● Task prompt
Tally the lines in the records below that contain the word "image", and reply with only the number.

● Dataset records
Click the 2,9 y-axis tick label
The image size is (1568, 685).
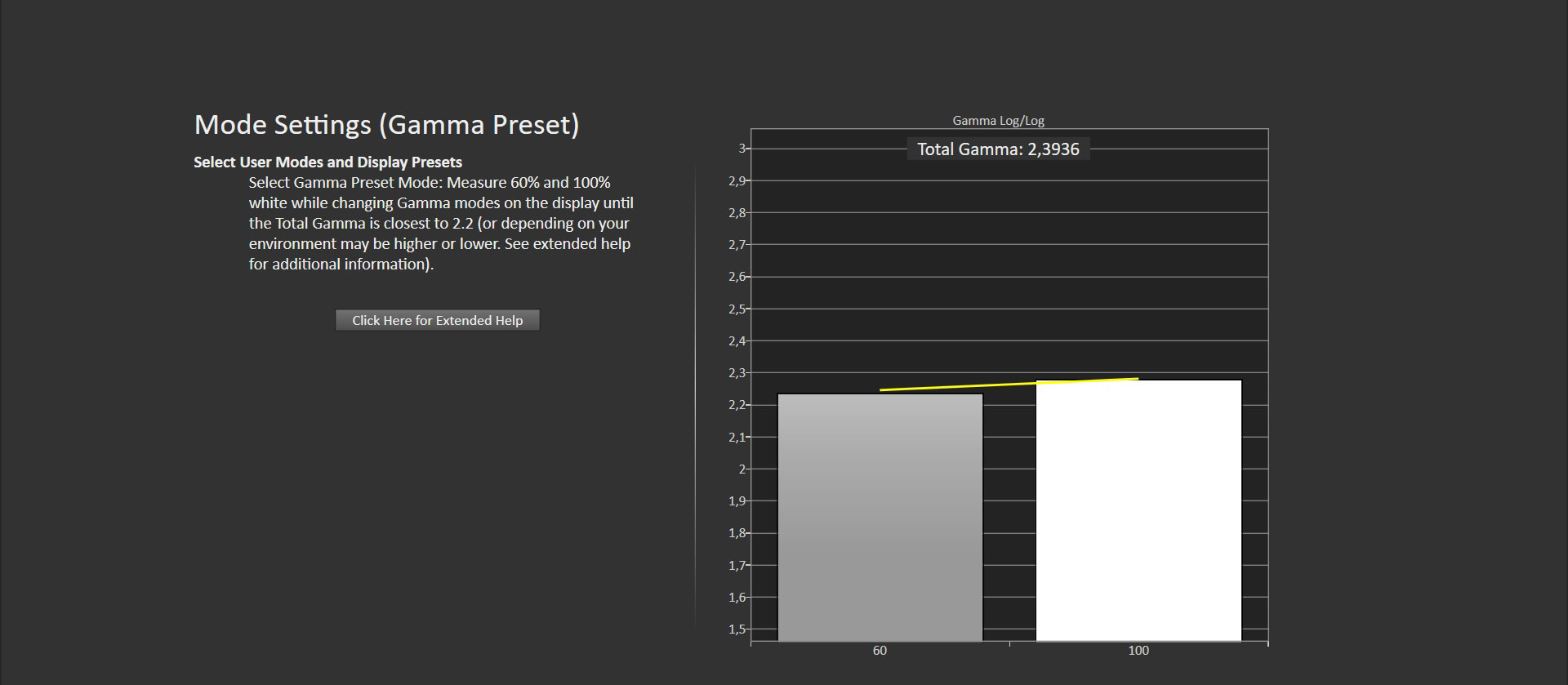click(737, 180)
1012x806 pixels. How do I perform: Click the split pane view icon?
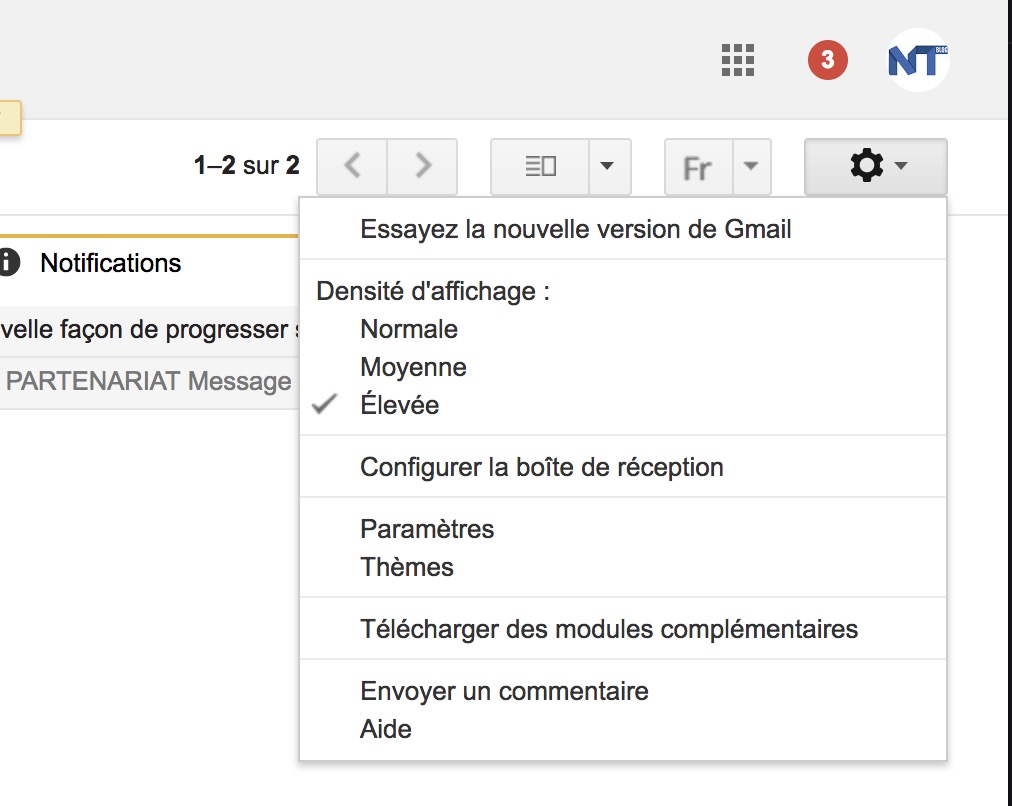(x=540, y=166)
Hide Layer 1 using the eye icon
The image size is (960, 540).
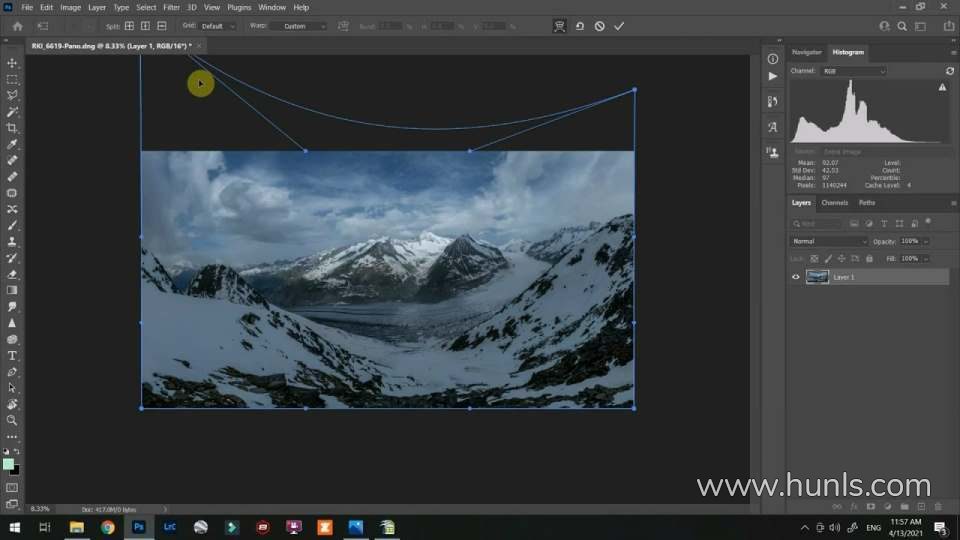pos(796,277)
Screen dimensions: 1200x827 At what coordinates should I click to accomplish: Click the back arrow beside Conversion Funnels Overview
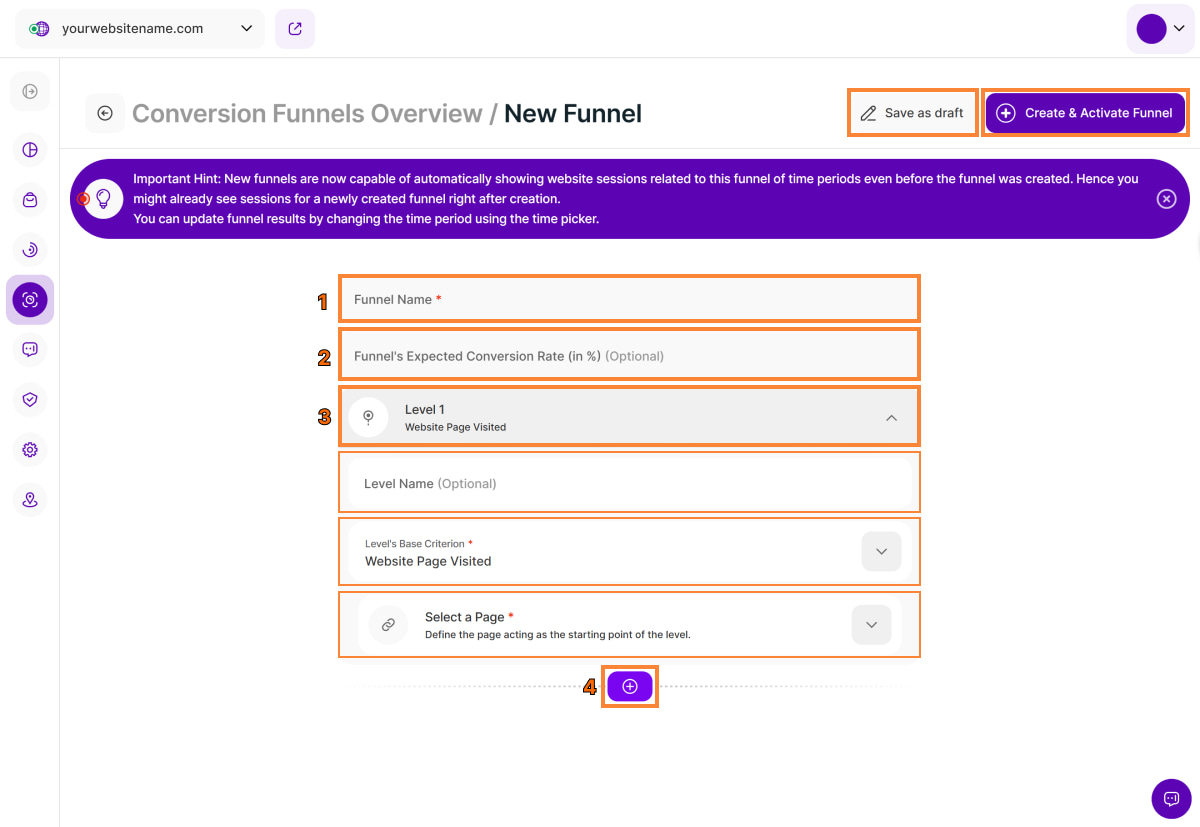tap(105, 113)
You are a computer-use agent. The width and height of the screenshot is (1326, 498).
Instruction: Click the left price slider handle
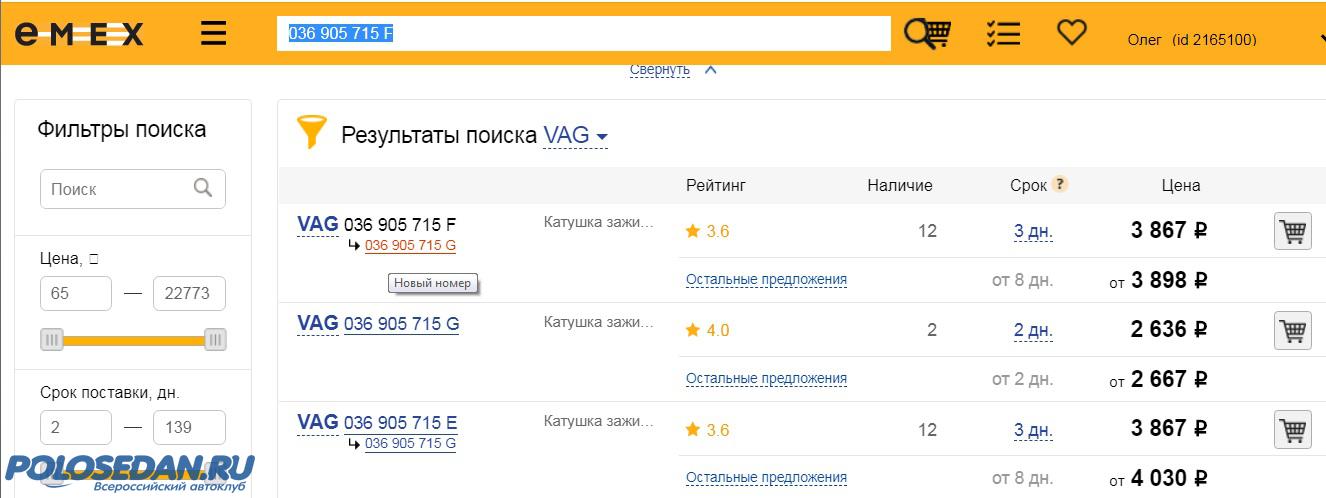(51, 340)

● Exercise output
2